Even in the digital age, or perhaps especially in the digital age, conferences are rare opportunities for colleagues to physically see each other and catch up before turning a critical eye to each other’s work, attempting over the course of a couple of days to disentangle an ever-changing set of questions and concerns.

I’ve participated at 10 academic conferences so far in different capacities, and each of them has been incredibly rewarding. So far this year, I’ve presented at the Society for Cinema and Media Studies conference in Toronto, as well as at the Theorising the Popular conference at Liverpool Hope University in England.
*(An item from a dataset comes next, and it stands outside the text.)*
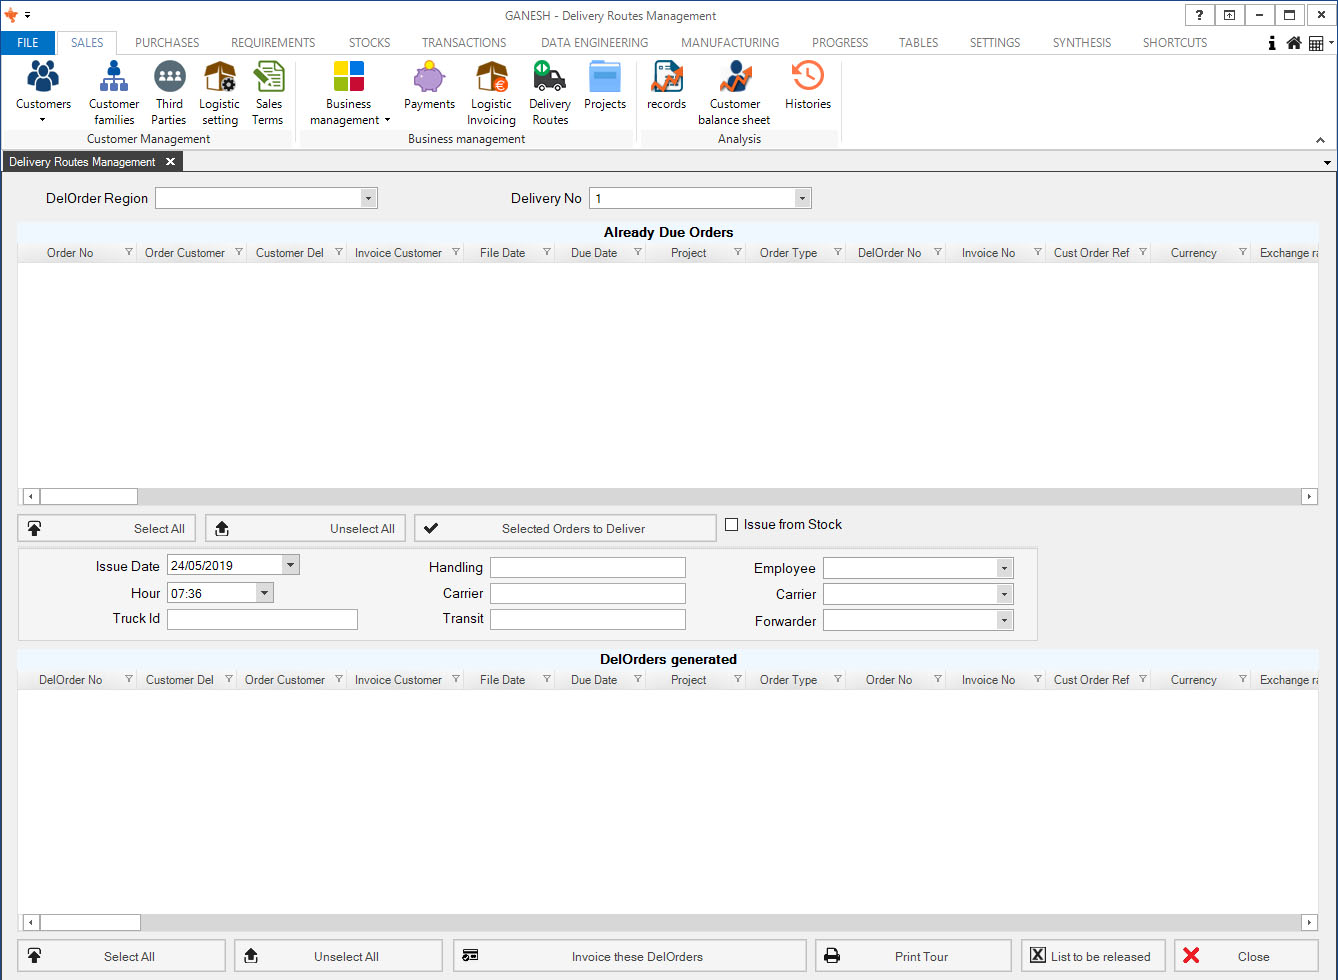The image size is (1338, 980).
Task: Expand the DelOrder Region dropdown
Action: (x=369, y=199)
The former is the biggest annual meeting in North America for scholars of the moving image, with almost 1,900 participants speaking on every aspect of the field imaginable. The latter, on the other hand, is an annual conference on a smaller scale, dedicated solely to the field of popular media, and its biggest strength is that it not only reinforces the importance of studying so-called “low” culture, but also demonstrates the field’s breadth and seemingly endless opportunities.

I have also gotten an opportunity this year to act as session chair at a symposium titled Agents of Design / Design as Agency, organized at Concordia’s Department of Art History by Drs. John Potvin and Marie-Ève Marchand. The responsibility was entirely new to me and it proved especially inspiring to interact with some of the greatest theoreticians of design from all over the world.

While I have been lucky to attend some truly excellent conferences, the experience has never been the same — even when I visited the same conference for a second time, as was the case this year with Theorising the Popular. While I suppose this makes sense, given that a conference experience is in great part shaped by the randomness of its congregation, not to mention one’s own developing attitude towards a field, I can’t help but wonder: What should we expect from a conference, and how do we know that a conference has been a success?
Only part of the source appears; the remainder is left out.